FIG 4.

MacroH2A1 regulates PAR stability. (A) Schematic of PAR stability experiment. Cells were treated with H₂O₂ for 12 min to allow peak levels of PAR to accumulate; 10 μM PJ-34 was then added to prevent further PAR synthesis. PAR levels were monitored over the indicated time points (minutes). NT, not treated with H₂O₂. (B) Representative immunofluorescence images for the PAR stability assay described in the legend to panel A for IMR90 cells expressing shRNA against macroH2A1 (mH2A1 KD) or luciferase (Luc KD) as a control.
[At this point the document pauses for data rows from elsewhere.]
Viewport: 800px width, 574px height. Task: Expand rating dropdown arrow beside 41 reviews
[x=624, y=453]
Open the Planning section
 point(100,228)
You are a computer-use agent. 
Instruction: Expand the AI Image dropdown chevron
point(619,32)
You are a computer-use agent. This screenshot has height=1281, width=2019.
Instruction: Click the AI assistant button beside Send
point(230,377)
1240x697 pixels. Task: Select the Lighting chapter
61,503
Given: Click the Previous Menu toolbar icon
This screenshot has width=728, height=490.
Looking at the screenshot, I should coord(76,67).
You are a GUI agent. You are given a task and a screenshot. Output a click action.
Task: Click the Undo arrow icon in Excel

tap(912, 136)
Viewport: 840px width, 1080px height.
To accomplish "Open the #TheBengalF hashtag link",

Scale bars, 100 μm. (C) Average relative intensities of PAR staining for three independent experiments as described in the legend to panel A. The symbols and error bars represent means ± SEM. *, P < 0.05; Student's t test. (D) Rate constant (K) of PAR degradation and half-life (t_1/2) of PAR in control (Luc KD) and macroH2A1-depleted (mH2A1 KD) cells. a, standard error of the rate constant; b, P < 0.0001 (F test). (E) Immunoblots for total cell lysates in control (Luc KD) or macroH2A1-depleted (mH2A1 KD) IMR90 cells for the indicated antibodies. The cells were treated with H₂O₂ for 12 min, in addition to 0.1 μM PARG inhibitor (PARGi) PDD00017273 where indicated. (F) Representative immunofluorescence images for the PAR stability assay described in the legend to panel A for control (Luc KD) and mH2A1-depleted (mH2A1 KD) IMR90 cells treated with 0.1 μM PARGi. (G) Average relative intensities of PAR staining for three independent experiments as described in the legend to panel F. The bars and error bars represent means ± SEM. *, P < 0.05; Student's t test.